What to do: Every line with "will" in it should be copied from the data.

Data under study:
• • • • •

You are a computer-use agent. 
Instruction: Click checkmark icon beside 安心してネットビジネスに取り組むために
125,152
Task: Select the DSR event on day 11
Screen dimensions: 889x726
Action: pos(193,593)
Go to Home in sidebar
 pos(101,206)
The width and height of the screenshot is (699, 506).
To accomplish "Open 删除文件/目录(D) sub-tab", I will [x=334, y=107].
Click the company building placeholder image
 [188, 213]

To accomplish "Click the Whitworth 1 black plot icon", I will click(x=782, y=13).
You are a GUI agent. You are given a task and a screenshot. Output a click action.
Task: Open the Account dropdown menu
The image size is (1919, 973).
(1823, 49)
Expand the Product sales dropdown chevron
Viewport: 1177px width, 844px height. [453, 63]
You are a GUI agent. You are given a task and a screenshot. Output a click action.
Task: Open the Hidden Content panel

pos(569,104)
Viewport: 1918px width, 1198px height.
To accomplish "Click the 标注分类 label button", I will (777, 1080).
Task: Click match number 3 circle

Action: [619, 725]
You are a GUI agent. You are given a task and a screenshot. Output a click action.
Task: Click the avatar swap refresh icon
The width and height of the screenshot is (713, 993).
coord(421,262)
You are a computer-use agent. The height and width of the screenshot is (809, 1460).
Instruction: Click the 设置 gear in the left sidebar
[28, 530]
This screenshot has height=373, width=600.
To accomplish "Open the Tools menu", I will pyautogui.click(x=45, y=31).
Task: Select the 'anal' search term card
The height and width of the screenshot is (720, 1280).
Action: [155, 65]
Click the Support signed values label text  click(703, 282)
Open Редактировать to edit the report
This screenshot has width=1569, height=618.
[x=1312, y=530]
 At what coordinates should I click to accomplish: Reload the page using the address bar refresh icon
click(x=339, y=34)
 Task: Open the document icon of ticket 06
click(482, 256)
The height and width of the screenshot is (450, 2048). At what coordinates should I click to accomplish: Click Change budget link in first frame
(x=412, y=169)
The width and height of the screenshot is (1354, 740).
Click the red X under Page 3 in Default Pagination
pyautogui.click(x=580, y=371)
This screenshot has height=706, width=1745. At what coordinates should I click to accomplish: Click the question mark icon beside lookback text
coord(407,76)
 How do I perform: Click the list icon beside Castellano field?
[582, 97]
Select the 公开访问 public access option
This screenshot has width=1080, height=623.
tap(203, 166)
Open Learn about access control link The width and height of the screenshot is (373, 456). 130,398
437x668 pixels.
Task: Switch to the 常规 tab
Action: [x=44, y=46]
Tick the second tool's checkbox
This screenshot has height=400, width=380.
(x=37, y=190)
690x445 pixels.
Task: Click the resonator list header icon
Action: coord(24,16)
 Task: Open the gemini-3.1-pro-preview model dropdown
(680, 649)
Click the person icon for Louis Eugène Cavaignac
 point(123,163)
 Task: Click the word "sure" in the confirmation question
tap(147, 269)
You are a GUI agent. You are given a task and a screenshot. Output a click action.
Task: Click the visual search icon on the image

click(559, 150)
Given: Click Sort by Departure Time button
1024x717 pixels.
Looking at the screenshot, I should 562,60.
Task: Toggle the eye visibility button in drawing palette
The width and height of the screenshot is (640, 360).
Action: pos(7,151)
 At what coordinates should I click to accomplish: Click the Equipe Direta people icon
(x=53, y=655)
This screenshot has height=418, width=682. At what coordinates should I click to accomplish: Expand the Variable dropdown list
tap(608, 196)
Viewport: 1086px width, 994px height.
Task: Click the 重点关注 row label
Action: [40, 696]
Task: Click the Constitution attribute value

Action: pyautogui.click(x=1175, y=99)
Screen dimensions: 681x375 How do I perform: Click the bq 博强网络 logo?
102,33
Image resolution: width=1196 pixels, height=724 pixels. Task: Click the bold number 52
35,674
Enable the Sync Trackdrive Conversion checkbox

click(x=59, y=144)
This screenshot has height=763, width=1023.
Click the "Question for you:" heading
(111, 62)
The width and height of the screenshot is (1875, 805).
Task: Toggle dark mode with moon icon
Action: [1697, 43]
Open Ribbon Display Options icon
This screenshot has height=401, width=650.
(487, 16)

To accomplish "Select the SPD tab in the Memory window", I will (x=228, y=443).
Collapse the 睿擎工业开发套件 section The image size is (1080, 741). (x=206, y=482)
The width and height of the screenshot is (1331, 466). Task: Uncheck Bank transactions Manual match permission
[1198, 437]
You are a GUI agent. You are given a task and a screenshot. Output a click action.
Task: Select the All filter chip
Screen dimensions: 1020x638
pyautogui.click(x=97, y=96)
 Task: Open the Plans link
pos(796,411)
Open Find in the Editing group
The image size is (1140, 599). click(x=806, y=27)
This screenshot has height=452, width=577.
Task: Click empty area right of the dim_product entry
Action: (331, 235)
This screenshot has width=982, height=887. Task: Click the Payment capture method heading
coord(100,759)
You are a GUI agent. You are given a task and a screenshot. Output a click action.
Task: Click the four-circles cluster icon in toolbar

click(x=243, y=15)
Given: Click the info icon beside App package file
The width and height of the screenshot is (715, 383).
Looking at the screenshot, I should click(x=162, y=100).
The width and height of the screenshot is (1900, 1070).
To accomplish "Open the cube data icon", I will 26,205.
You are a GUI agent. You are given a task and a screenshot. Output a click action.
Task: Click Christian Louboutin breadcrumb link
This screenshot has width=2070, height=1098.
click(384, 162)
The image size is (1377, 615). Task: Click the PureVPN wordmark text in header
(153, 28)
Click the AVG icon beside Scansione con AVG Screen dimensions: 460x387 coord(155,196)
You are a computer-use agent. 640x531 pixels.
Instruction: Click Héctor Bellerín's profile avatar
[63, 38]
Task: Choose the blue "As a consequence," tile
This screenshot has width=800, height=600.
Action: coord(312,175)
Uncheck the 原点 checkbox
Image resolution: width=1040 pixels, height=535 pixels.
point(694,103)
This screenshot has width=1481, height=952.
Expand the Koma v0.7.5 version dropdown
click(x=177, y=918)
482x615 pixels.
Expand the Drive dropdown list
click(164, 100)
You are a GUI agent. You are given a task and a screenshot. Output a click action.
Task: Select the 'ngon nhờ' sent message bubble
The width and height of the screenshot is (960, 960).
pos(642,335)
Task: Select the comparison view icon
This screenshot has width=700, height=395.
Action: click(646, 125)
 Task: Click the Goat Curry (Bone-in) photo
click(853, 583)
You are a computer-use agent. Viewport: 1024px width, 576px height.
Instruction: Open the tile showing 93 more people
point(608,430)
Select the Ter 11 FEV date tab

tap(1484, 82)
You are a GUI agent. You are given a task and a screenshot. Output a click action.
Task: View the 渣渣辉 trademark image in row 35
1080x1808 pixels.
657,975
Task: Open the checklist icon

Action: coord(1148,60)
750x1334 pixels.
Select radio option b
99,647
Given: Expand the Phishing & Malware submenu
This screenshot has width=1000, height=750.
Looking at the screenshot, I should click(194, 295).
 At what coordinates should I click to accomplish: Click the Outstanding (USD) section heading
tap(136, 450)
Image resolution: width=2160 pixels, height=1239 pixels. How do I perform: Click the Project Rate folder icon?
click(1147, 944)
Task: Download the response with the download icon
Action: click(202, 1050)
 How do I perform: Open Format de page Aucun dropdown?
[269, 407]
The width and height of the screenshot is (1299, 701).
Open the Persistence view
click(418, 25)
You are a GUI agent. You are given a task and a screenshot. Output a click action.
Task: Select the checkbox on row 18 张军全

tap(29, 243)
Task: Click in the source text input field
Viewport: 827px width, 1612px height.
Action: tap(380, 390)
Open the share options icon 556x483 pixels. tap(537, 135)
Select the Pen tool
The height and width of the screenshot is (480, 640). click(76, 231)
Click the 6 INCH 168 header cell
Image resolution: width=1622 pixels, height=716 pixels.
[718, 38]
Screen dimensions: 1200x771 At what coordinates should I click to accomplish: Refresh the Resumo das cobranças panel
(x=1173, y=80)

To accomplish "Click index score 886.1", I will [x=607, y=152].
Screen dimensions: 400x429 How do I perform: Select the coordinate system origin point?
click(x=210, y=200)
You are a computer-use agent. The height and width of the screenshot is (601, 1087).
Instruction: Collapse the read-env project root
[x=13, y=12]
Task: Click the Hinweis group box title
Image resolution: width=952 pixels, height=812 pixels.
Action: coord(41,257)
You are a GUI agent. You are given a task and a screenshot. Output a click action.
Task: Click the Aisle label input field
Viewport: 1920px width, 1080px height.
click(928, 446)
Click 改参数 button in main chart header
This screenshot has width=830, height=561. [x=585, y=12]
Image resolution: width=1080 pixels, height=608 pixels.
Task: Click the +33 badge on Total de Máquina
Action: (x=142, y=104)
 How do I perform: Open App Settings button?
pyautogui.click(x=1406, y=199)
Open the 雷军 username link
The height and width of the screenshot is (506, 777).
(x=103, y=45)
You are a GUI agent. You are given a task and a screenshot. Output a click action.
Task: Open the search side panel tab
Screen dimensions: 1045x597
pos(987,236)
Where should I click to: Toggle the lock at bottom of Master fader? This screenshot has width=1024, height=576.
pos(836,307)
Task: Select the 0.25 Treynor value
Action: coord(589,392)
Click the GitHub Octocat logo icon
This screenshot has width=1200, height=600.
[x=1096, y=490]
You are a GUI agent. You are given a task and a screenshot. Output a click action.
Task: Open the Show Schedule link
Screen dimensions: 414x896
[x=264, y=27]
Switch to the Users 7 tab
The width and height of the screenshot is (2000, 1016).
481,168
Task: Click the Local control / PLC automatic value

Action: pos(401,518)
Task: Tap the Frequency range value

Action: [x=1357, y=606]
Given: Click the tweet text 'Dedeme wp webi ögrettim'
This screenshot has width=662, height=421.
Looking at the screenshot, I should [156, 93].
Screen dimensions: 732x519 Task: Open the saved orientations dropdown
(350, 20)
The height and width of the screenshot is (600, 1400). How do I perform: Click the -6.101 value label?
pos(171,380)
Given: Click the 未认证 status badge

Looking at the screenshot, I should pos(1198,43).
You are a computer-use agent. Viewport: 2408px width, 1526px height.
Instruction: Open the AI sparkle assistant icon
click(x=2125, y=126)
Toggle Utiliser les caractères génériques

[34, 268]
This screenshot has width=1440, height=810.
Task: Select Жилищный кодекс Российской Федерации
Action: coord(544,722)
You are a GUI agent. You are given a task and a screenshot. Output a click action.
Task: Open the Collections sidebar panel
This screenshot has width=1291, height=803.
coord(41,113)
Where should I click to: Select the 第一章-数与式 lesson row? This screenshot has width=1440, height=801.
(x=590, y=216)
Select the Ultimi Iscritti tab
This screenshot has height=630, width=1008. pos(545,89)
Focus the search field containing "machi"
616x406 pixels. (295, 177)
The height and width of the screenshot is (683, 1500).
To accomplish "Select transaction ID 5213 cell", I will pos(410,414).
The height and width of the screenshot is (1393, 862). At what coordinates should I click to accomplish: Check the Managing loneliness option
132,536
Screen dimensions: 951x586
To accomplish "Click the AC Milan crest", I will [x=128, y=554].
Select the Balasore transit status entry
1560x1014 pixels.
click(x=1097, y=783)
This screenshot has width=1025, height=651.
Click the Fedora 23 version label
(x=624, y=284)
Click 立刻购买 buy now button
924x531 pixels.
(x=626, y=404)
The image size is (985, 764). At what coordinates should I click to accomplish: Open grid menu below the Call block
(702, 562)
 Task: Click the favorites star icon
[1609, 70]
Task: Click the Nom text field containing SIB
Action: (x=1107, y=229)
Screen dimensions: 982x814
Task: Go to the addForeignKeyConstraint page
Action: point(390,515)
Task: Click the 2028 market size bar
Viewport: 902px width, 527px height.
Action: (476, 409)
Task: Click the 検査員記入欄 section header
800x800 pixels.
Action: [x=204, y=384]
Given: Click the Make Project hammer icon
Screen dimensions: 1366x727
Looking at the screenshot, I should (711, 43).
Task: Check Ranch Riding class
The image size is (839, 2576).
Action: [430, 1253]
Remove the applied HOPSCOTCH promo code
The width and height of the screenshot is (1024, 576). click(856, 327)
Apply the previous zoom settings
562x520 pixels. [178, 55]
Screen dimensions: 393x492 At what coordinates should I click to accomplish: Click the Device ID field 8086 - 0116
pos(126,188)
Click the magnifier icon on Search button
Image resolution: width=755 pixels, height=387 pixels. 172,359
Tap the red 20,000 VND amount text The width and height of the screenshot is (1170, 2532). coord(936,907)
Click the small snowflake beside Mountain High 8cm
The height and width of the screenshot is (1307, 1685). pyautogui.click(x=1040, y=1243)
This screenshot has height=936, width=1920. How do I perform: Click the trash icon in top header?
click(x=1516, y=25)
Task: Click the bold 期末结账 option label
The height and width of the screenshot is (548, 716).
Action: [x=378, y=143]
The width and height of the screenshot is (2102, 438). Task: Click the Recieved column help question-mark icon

• • • • •

Written solution:
To accomplish "Open 删除文件/目录(D) sub-tab", I will [x=334, y=107].
To accomplish "Click the Whitworth 1 black plot icon", I will click(x=782, y=13).
To accomplish "Click the 标注分类 label button", I will (777, 1080).
To accomplish "Open the Tools menu", I will pyautogui.click(x=45, y=31).
To accomplish "Select the SPD tab in the Memory window", I will (x=228, y=443).
To accomplish "Open the cube data icon", I will 26,205.
To accomplish "Click index score 886.1", I will [x=607, y=152].
To accomplish "Select transaction ID 5213 cell", I will pos(410,414).
To accomplish "Click the AC Milan crest", I will [x=128, y=554].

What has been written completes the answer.